(Collection entries)
===============
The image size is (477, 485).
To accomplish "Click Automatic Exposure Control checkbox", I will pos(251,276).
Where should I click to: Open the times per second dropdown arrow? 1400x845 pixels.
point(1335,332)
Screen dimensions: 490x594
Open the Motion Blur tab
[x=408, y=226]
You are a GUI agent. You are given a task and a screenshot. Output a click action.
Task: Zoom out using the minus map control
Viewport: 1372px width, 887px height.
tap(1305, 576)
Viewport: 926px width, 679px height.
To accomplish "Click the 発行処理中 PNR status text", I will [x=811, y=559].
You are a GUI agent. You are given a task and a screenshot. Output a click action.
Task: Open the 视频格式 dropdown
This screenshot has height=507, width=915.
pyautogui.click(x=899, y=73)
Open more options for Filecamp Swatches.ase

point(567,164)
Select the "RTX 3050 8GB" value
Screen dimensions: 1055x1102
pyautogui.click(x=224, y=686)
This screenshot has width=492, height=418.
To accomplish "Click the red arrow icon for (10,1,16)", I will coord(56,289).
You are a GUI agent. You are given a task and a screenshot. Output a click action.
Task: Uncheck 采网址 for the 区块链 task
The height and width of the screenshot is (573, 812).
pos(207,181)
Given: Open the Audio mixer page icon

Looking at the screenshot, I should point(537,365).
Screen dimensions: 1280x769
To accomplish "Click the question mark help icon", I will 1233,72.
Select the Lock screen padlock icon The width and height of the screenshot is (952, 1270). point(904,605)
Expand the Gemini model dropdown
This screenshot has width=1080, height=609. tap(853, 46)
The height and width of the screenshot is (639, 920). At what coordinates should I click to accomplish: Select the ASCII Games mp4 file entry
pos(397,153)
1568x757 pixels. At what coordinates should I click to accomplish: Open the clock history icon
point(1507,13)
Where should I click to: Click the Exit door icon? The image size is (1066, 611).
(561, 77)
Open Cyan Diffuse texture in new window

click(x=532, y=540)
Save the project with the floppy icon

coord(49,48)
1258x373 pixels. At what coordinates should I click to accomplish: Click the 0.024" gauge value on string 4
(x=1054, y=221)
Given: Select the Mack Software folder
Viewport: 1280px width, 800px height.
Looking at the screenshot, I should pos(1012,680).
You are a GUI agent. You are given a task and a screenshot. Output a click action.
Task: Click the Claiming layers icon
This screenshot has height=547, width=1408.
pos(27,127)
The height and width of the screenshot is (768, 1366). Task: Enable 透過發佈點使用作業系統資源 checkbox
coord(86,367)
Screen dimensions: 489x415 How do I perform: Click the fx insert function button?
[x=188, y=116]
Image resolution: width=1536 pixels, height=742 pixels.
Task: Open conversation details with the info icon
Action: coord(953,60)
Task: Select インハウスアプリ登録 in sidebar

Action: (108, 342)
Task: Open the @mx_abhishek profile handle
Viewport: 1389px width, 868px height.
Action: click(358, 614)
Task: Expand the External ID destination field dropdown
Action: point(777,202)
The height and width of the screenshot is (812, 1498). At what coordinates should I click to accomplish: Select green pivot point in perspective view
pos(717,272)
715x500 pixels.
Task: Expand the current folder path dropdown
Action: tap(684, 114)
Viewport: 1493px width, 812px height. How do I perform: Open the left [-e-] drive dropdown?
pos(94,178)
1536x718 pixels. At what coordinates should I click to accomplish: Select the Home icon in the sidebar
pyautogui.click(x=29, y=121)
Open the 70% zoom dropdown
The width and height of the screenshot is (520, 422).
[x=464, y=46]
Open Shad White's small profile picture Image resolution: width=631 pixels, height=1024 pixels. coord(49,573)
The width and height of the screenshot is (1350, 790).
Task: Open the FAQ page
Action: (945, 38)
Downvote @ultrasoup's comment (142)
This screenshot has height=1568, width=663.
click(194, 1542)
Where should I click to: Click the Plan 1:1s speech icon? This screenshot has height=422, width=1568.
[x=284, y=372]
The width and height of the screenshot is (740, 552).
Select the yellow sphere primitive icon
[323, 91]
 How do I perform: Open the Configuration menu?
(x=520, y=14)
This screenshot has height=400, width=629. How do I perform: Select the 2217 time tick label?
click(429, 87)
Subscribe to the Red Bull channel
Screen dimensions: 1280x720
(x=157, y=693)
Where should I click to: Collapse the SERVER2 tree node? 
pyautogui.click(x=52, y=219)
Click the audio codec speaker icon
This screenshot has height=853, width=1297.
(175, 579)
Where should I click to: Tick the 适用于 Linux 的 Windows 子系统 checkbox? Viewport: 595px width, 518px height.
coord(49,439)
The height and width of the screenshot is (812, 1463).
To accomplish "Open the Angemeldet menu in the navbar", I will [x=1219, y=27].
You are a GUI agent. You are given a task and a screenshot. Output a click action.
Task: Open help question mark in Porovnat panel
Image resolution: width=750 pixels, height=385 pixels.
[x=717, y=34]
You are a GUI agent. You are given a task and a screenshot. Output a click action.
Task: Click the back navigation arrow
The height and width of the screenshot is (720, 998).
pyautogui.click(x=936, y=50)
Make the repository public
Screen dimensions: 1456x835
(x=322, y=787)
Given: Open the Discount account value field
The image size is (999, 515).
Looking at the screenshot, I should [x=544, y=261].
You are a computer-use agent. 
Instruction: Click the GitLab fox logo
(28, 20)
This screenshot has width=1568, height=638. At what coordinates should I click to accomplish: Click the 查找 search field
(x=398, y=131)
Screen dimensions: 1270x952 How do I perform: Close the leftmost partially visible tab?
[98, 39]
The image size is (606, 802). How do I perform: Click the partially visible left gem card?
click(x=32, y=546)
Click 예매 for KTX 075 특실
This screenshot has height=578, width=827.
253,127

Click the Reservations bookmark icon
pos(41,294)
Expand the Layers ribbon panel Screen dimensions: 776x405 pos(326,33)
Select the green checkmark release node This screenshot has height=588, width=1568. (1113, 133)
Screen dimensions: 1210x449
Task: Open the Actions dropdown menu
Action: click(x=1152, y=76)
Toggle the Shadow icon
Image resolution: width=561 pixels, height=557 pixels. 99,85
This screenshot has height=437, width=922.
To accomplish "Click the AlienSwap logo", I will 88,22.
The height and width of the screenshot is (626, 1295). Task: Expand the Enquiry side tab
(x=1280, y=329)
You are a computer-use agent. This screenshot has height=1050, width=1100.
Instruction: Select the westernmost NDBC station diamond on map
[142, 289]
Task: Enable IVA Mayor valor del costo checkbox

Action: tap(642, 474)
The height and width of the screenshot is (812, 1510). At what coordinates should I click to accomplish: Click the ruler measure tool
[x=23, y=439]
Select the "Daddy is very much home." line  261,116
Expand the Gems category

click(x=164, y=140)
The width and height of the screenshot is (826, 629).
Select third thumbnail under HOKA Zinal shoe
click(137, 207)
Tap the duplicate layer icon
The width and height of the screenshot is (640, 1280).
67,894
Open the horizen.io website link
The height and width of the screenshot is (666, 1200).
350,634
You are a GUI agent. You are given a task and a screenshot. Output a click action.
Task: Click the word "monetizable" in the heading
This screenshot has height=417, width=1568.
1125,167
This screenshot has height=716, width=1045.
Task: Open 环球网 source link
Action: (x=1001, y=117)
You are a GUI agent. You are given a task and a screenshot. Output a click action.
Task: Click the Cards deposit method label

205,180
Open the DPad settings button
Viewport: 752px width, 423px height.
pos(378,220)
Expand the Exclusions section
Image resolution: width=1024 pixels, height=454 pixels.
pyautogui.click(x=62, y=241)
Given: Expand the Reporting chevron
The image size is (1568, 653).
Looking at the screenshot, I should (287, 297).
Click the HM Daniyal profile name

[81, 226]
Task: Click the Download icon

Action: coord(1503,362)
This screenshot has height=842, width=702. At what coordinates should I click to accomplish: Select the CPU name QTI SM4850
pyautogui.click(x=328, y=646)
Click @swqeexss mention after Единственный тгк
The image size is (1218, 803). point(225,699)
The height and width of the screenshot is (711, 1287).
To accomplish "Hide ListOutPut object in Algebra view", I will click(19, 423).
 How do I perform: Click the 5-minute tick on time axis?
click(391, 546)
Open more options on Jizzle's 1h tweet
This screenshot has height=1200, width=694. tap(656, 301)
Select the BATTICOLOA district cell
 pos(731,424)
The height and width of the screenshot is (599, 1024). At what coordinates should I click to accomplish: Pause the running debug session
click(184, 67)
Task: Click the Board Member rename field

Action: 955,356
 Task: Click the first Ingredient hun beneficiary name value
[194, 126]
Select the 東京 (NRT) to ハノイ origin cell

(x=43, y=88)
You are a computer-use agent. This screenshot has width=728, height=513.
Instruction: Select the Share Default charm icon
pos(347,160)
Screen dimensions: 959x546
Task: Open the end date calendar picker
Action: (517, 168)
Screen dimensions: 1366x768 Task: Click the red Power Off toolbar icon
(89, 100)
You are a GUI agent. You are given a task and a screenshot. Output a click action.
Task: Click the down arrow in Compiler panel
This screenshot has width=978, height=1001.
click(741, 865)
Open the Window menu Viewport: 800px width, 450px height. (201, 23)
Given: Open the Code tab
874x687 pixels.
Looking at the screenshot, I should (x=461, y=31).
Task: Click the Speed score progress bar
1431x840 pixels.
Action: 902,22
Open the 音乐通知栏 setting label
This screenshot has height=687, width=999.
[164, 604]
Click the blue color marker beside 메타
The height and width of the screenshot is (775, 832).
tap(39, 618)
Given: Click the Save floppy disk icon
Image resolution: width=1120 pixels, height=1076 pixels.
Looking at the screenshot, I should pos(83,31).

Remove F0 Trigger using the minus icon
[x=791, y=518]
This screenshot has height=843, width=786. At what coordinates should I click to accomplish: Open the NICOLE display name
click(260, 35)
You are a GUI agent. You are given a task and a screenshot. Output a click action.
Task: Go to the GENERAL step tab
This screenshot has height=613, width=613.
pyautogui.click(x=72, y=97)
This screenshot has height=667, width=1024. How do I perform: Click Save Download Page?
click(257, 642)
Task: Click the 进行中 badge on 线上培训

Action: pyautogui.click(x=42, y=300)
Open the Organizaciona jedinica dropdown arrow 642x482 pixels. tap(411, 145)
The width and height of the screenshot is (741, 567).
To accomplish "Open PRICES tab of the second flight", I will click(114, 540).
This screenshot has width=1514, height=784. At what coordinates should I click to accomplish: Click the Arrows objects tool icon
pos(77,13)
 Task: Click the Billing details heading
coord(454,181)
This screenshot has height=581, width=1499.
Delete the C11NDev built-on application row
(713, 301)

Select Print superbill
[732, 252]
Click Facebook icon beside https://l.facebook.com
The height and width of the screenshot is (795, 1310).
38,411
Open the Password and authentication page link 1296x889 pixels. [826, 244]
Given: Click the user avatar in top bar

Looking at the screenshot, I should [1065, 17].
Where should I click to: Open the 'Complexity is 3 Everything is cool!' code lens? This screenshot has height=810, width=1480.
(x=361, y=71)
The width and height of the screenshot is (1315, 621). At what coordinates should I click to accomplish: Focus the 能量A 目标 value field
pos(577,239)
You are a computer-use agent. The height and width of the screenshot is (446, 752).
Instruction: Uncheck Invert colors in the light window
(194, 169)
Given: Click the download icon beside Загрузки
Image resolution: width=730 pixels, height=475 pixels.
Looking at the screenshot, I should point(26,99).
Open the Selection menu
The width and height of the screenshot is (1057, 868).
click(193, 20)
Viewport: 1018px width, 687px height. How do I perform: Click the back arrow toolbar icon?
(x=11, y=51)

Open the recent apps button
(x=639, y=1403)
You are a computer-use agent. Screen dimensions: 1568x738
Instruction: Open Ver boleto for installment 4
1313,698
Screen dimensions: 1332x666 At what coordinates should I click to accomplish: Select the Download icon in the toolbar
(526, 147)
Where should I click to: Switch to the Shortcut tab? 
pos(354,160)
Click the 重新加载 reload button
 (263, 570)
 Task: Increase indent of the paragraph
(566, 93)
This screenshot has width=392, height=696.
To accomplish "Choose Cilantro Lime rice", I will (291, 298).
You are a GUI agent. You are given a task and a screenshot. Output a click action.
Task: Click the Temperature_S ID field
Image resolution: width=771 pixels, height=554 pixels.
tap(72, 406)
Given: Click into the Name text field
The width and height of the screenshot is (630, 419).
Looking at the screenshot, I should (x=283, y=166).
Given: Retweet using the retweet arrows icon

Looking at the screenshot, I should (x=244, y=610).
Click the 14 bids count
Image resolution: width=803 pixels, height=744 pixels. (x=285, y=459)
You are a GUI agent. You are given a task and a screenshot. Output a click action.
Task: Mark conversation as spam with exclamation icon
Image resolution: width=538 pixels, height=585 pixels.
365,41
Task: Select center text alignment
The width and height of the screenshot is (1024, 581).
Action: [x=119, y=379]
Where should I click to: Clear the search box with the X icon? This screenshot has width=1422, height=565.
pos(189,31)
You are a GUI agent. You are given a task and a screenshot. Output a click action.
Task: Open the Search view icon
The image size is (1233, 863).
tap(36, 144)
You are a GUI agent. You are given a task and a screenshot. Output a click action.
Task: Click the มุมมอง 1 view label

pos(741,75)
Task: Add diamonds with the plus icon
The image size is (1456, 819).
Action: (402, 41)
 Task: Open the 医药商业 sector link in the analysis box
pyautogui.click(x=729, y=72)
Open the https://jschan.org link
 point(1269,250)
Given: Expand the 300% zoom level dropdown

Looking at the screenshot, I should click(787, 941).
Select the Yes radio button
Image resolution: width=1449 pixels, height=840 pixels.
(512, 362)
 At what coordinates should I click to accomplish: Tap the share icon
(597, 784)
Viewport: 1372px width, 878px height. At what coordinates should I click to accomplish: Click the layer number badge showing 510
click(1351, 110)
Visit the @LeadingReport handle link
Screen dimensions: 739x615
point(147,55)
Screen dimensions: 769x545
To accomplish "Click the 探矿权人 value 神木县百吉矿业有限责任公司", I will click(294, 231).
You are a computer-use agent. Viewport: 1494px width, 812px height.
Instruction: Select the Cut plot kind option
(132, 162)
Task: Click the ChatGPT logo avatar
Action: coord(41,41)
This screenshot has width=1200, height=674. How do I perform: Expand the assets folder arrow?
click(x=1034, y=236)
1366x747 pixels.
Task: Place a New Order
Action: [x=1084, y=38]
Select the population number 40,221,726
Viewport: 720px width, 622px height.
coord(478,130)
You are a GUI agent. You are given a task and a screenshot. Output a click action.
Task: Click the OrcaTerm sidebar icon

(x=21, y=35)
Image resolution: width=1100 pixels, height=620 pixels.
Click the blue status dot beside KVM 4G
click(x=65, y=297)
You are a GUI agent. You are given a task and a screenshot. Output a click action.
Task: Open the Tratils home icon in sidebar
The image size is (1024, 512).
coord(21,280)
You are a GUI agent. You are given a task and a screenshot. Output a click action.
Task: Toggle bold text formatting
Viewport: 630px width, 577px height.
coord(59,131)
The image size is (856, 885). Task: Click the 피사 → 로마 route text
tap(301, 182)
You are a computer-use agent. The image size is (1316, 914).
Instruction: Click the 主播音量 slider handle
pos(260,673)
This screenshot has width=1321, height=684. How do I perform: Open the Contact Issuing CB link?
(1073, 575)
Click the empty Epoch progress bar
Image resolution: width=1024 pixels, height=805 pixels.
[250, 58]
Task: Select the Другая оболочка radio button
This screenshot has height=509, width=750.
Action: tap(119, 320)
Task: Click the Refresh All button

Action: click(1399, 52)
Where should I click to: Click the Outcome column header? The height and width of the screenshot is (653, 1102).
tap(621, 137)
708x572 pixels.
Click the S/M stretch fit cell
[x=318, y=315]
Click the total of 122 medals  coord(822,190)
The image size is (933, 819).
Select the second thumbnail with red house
===============
- **Instructions to follow**
Extract from the data every line where "computer" shows up.

- **Task solution**
You are a computer-use agent. 
You are a computer-use agent. This screenshot has height=1050, width=1100.
You are a computer-use agent. This screenshot has width=728, height=513.
You are a computer-use agent. The height and width of the screenshot is (446, 752).
You are a computer-use agent. Screen dimensions: 1568x738
You are a computer-use agent. Viewport: 1494px width, 812px height.
You are a computer-use agent. The image size is (1316, 914).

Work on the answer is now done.